Why Biden’s big lead helps Facebook ban Trump’s lies about the US electoral process

01st Oct 2020 | Share:

Facebook has announced it’ll further restrict ads that cast doubt on the integrity of the American election. The obvious motivation for this is that the President of the United States is, himself, threatening that process as a central pillar of his campaign strategy in the closing weeks. This has short and long-run costs for American democracy and almost everyone, including Facebook, agrees it needs to be stopped. 

In the past, Facebook has been resistant to limits on political speech, particularly in ads, arguing that other forms of accountability (the media, “counter-speech” and more recently labelling posts and providing voting information) are more appropriate. Something has clearly changed in the company’s thinking so allow us (if you will), to speculate on the organisational psychology and politics of Facebook right now.

At this moment, Facebook is acting as a defacto unofficial regulator to a large chunk of American (and other) elections. Like a regulator, you can attribute its actions to a set of rules, and any limitations as being down to a lack of capacity to implement them, along with the need to be quasi-judicial (and therefore quite slow) in doing so.

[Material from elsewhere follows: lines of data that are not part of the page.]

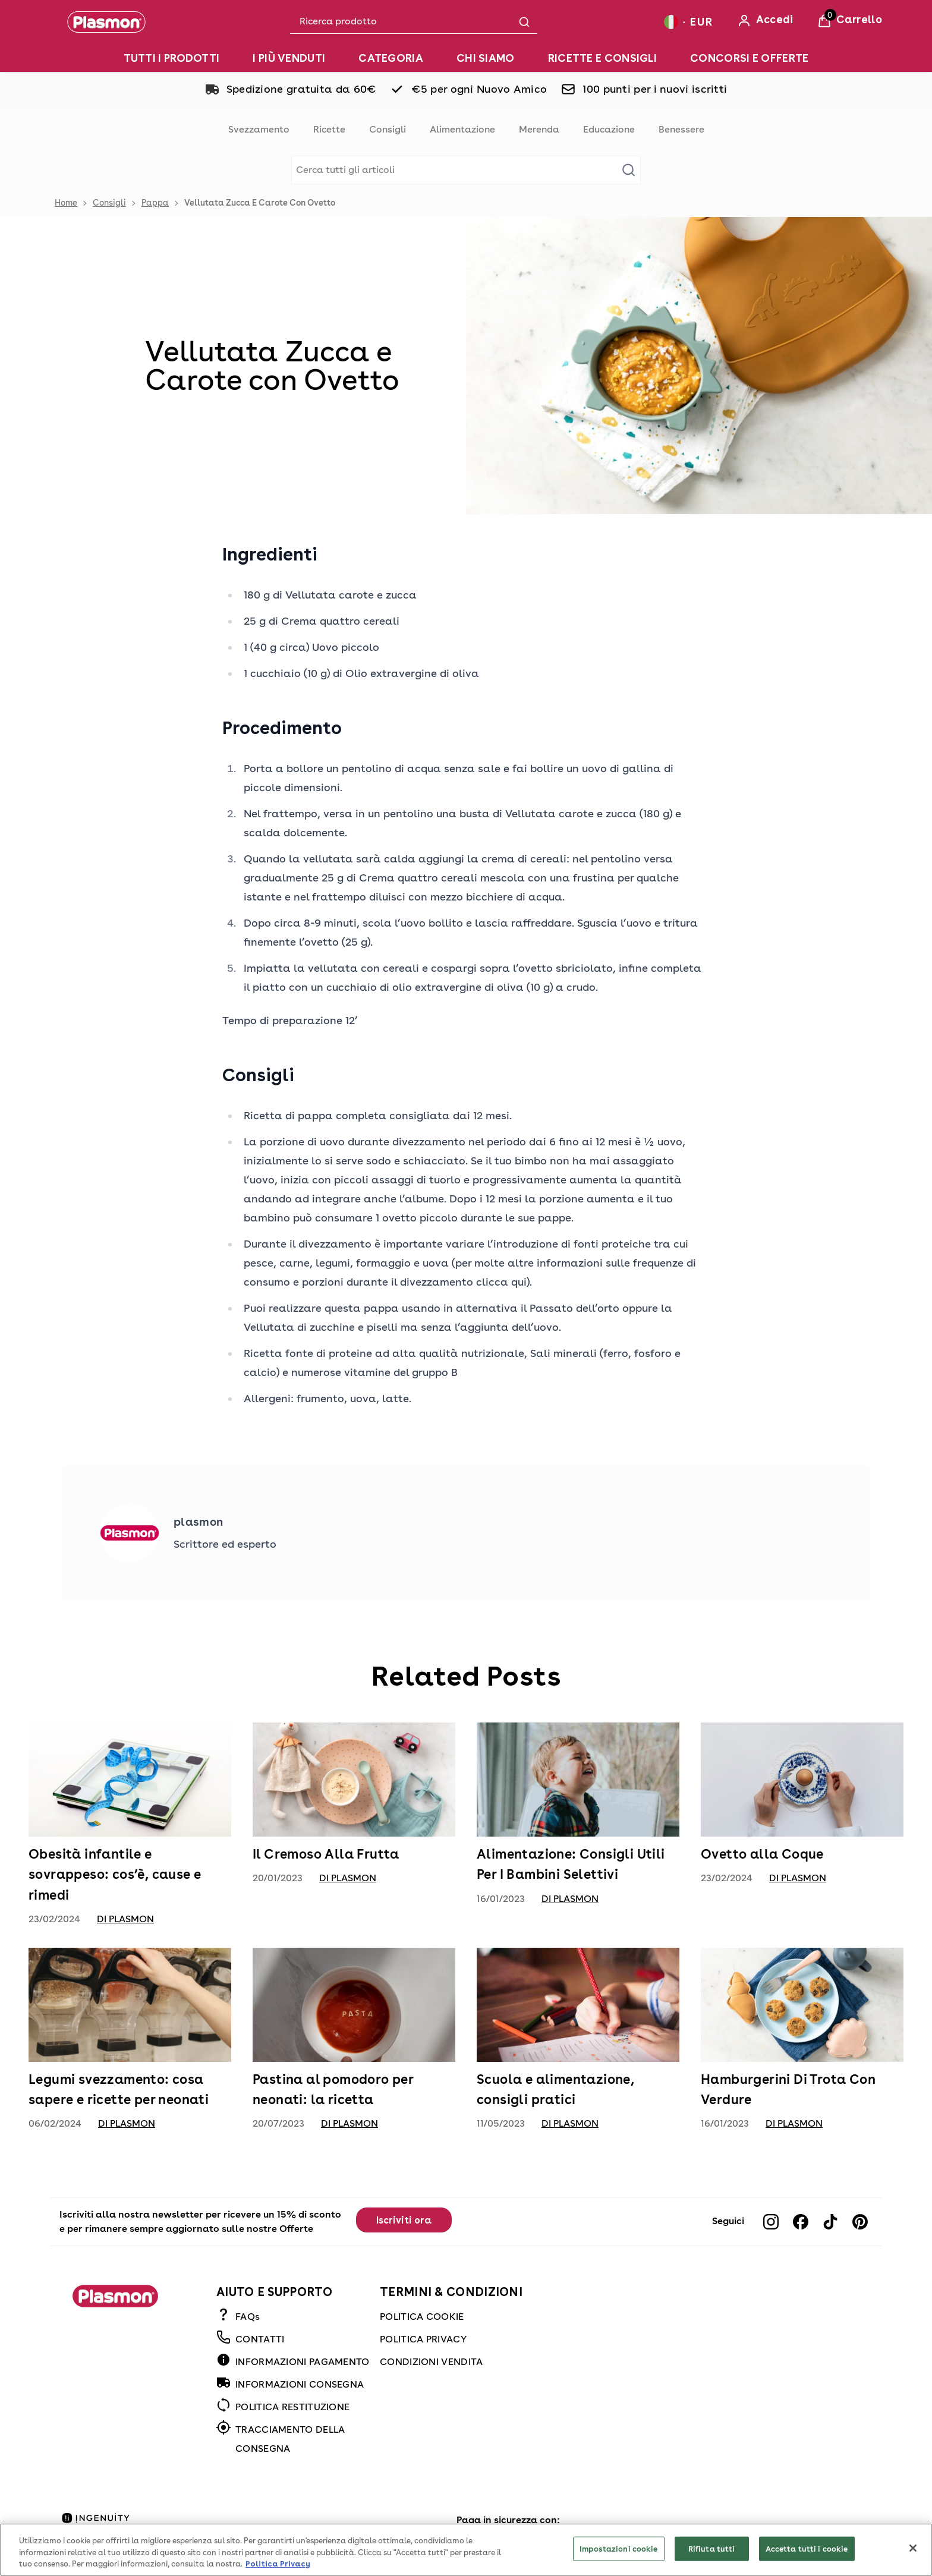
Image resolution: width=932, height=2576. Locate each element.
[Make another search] (465, 170)
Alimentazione (462, 129)
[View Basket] (849, 21)
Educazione (609, 129)
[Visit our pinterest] (860, 2221)
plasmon (198, 1522)
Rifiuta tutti (711, 2562)
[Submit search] (524, 22)
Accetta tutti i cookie (807, 2562)
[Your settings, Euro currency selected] (688, 22)
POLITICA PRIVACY (423, 2339)
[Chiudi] (913, 2562)
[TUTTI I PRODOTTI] (172, 58)
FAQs (247, 2316)
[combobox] (413, 22)
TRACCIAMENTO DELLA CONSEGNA (290, 2439)
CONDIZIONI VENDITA (431, 2361)
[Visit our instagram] (771, 2221)
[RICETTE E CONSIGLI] (602, 58)
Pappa (155, 202)
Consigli (387, 129)
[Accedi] (765, 21)
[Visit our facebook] (800, 2221)
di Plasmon (125, 1919)
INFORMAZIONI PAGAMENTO (302, 2361)
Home (66, 202)
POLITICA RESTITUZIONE (292, 2407)
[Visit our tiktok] (830, 2221)
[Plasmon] (106, 22)
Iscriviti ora (404, 2220)
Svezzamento (258, 129)
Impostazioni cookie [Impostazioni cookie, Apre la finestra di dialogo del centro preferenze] (618, 2562)
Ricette (329, 129)
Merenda (539, 129)
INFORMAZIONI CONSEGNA (299, 2384)
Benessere (681, 129)
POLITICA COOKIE (422, 2316)
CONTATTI (259, 2339)
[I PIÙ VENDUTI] (289, 58)
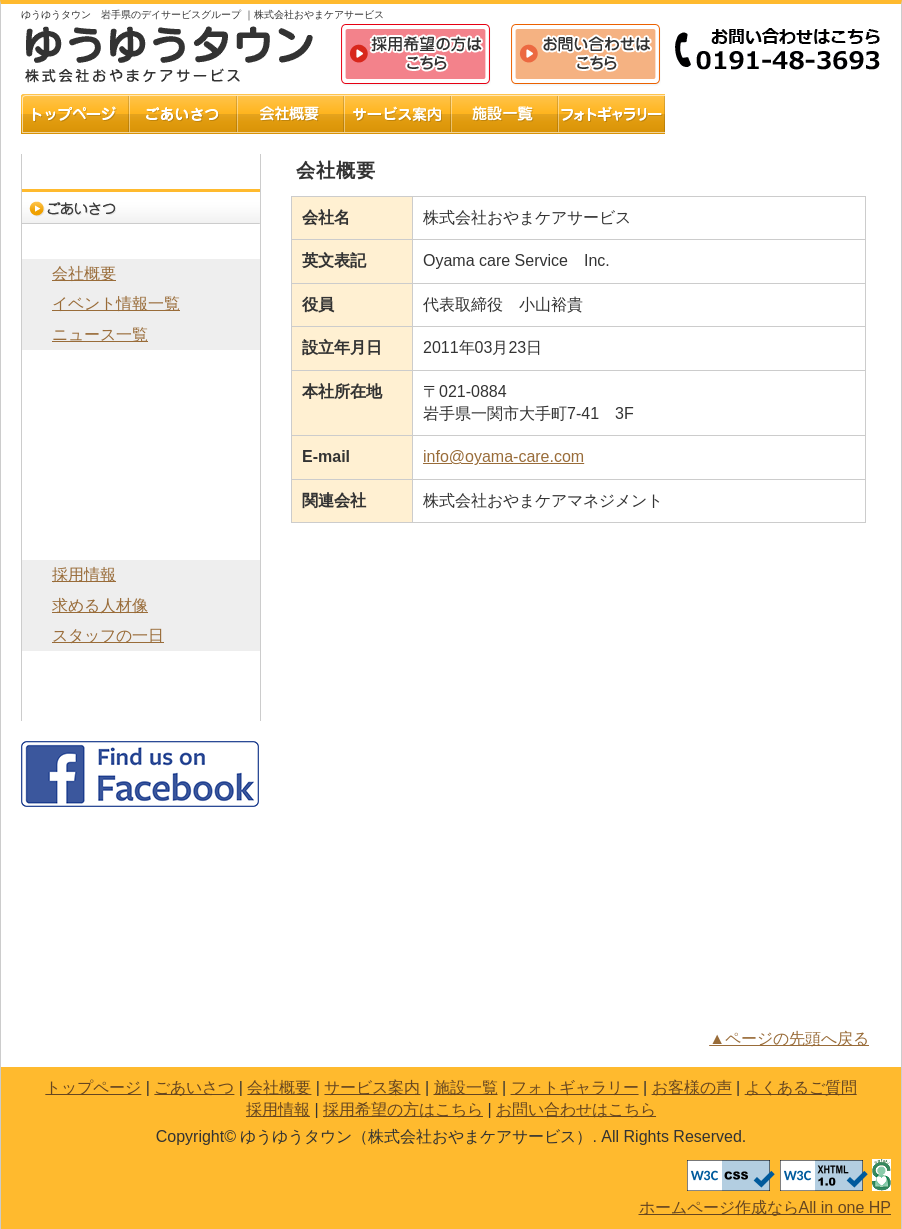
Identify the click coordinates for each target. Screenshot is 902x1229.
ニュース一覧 (100, 334)
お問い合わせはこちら (586, 55)
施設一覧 (504, 114)
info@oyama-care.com (503, 456)
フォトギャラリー (611, 114)
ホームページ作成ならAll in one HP (765, 1207)
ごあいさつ (183, 114)
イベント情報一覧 (116, 303)
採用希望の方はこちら (416, 55)
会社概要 (290, 114)
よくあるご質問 (827, 114)
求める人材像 (100, 605)
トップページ (75, 114)
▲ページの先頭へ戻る (789, 1038)
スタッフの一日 (108, 635)
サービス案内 (397, 114)
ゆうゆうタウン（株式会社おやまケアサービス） (171, 54)
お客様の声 (719, 114)
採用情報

But the underlying motivations for those rules need to be understood differently. They’re not absolute, written in stone. They’re just as political as they would be for an official regulator mandated by a democratically elected government – formed from a balancing act between competing views, some from the top-down, others from the bottom-up.

What are those motivations at Facebook? As we approach the election, with Biden holding a big lead and the majority of Facebook staff being young, urban and definitively anti-Trump, there’s clearly a strong, internal, upwards pressure to do things differently.

For Facebook, there’s now little risk to hurting Trump. It’s a company driven by data, and the political data says Trump will lose. If Facebook reduces his ability to cast doubt on the result of the election and the security of voting, it further reduces the impact of one of his closing arguments and his ability to mobilise his base with that claim. With Facebook seemingly confident of the result, they needn’t worry about retaliation from a second Trump administration, because there won’t be one. The top-down arguments that protected the company’s long term regulatory position look relatively weaker, and so their political ad policies can change.

It’s far from the same as today’s situation, but we saw a similar dynamic when we worked on the Irish abortion referendum in 2018. The referendum was very likely to be won and Facebook (and Google) staff in Ireland were rightly worried about inflows of advertising from the evangelical American right. Both companies eventually announced a ban on foreign ads, a few weeks out from the vote.

That’s where they are today too. By updating these policies, even at this late stage, Facebook can hold with the argument that “in the end, we always did the right thing for American democracy”. This, and the result of the election, will likely to reduce the outflow of staff from the company in the coming years. 

And it’ll also be a useful argument in the regulatory debates that’ll be held in the halls of a Democrat-controlled D.C.

A no-brainer politically, but also organisationally.